>> BEGIN
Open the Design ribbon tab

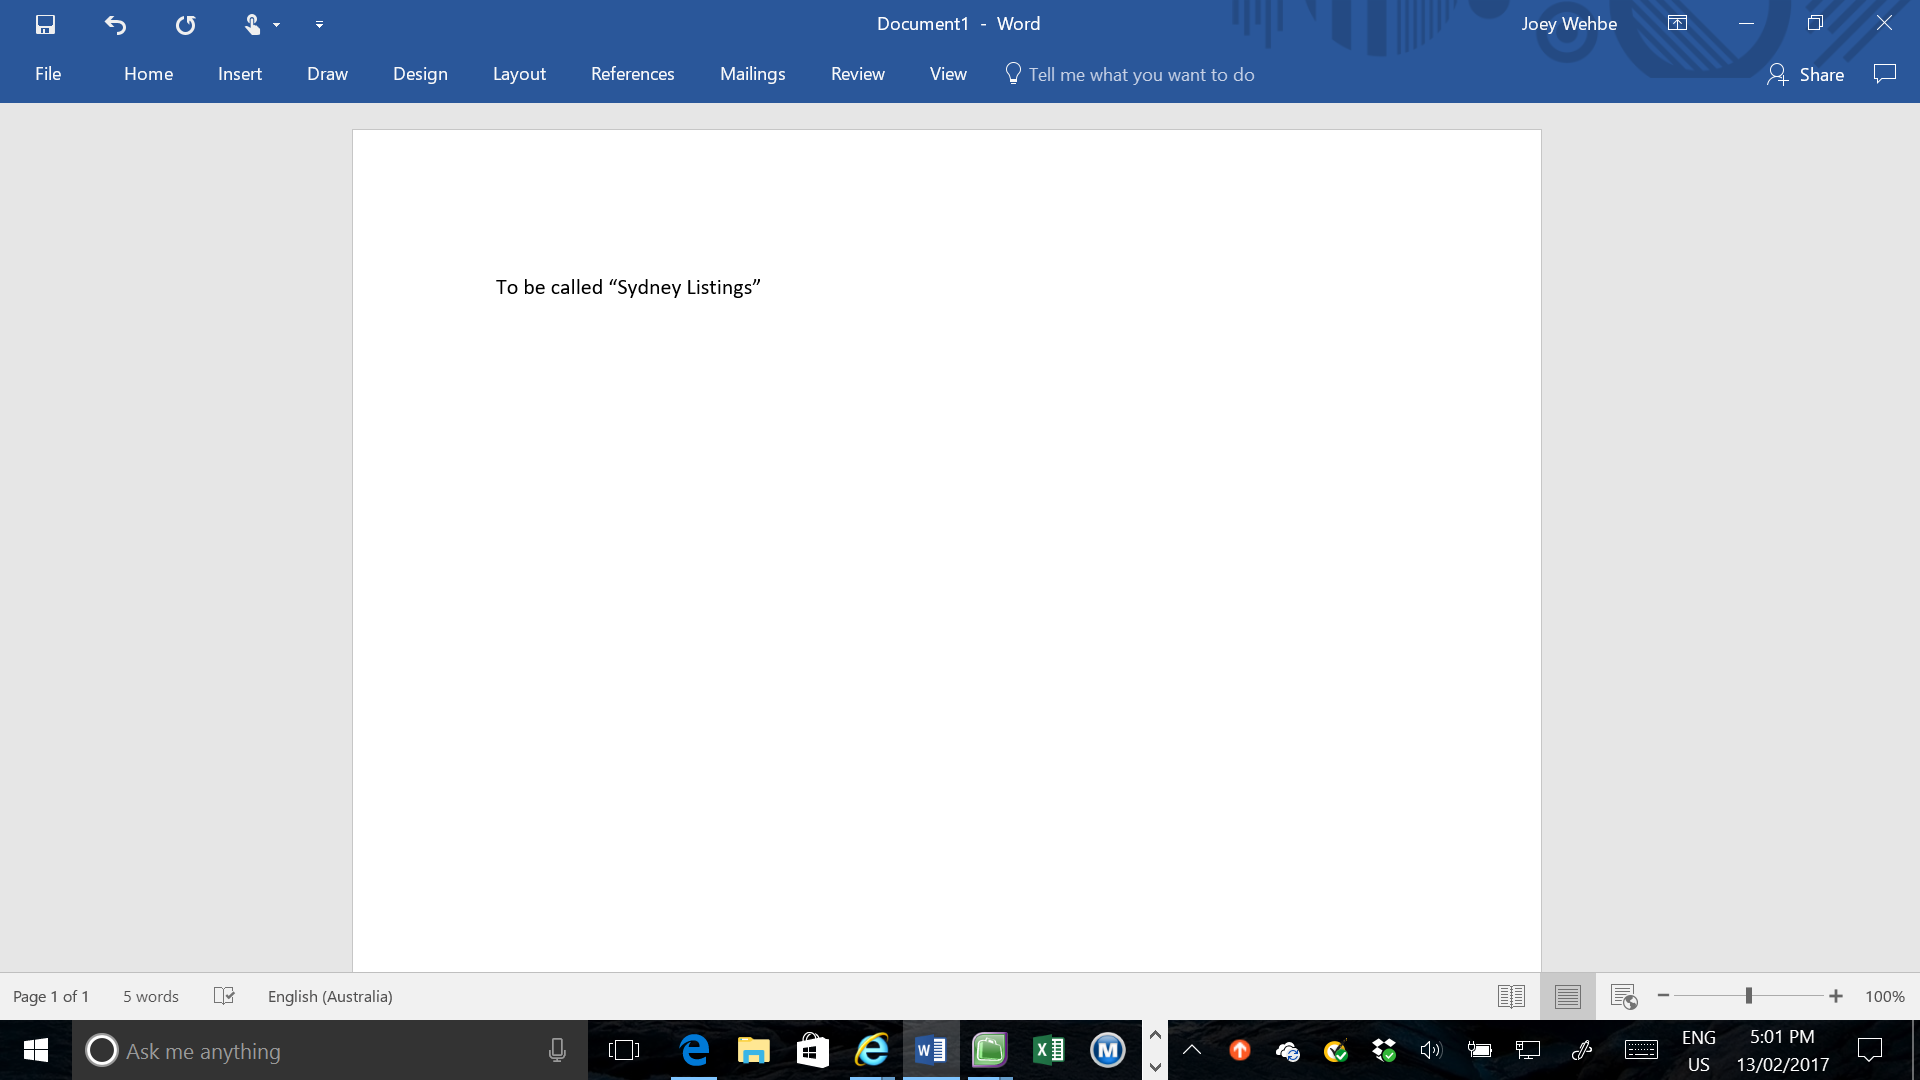[x=420, y=74]
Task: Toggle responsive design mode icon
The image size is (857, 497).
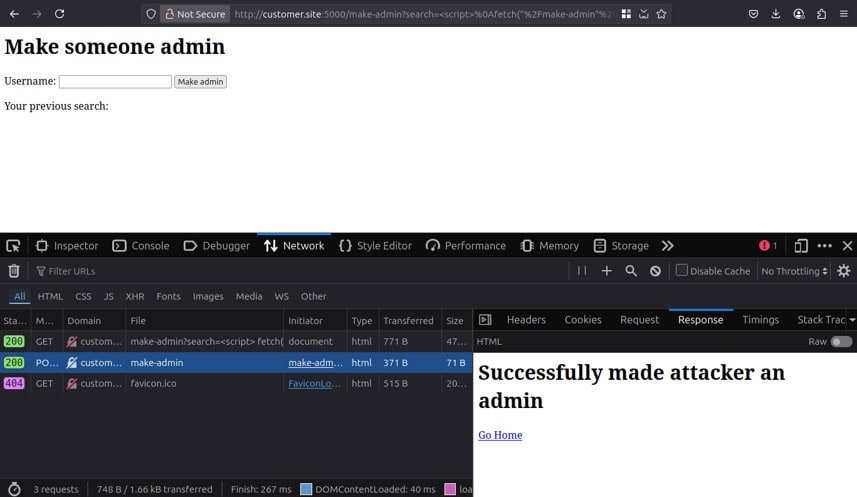Action: click(801, 246)
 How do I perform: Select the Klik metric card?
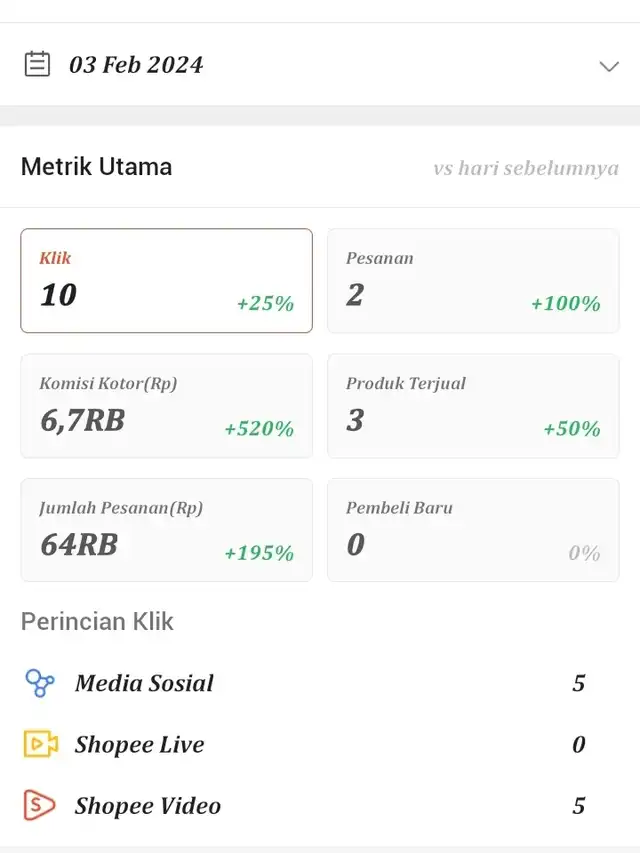167,280
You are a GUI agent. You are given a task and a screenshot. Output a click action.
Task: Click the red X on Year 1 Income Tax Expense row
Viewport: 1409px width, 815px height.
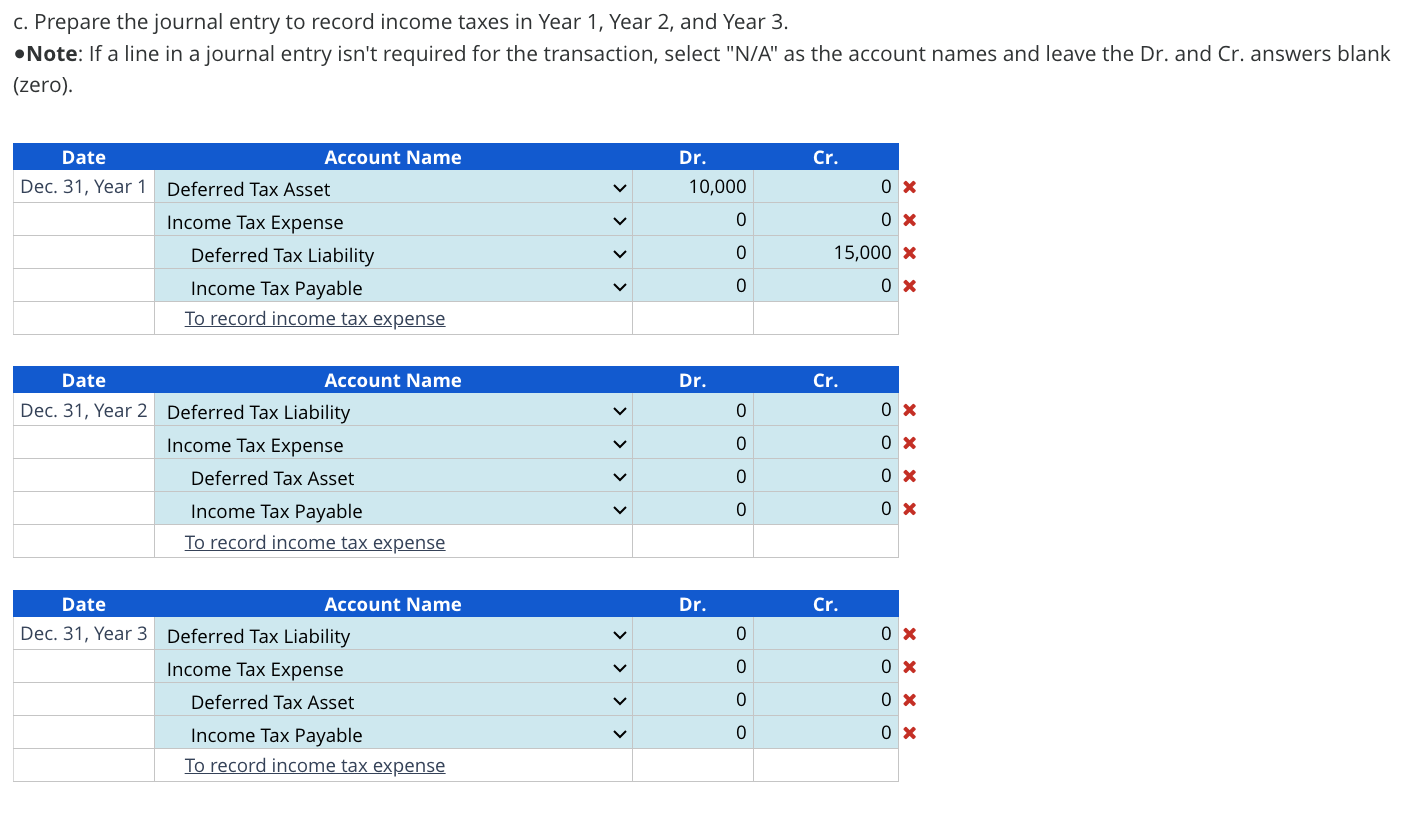click(x=909, y=219)
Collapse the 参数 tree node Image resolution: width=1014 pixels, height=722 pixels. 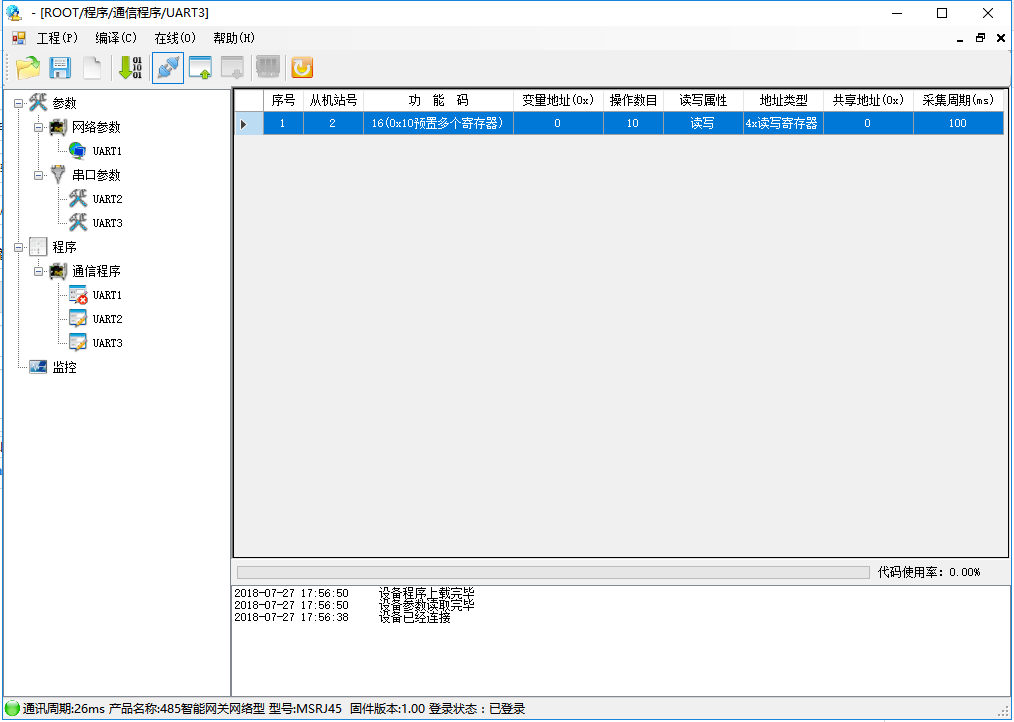19,103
>> END
## GOAL OF THE EXERCISE
Turn the records from the line with "How do I perform: Select" to the line with "click(x=909, y=219)", both included, into a Markdown table with the columns Row and Line. Skip blank lines and leave the pictures out.

## RESULT
| Row | Line |
|---|---|
| 1 |  How do I perform: Select the Klik metric card? |
| 2 | 167,280 |
| 3 | You are a GUI agent. You are given a task and a screenshot. Output a click action. |
| 4 | Task: Click the red X on Year 1 Income Tax Expense row |
| 5 | Viewport: 1409px width, 815px height. |
| 6 | click(x=909, y=219) |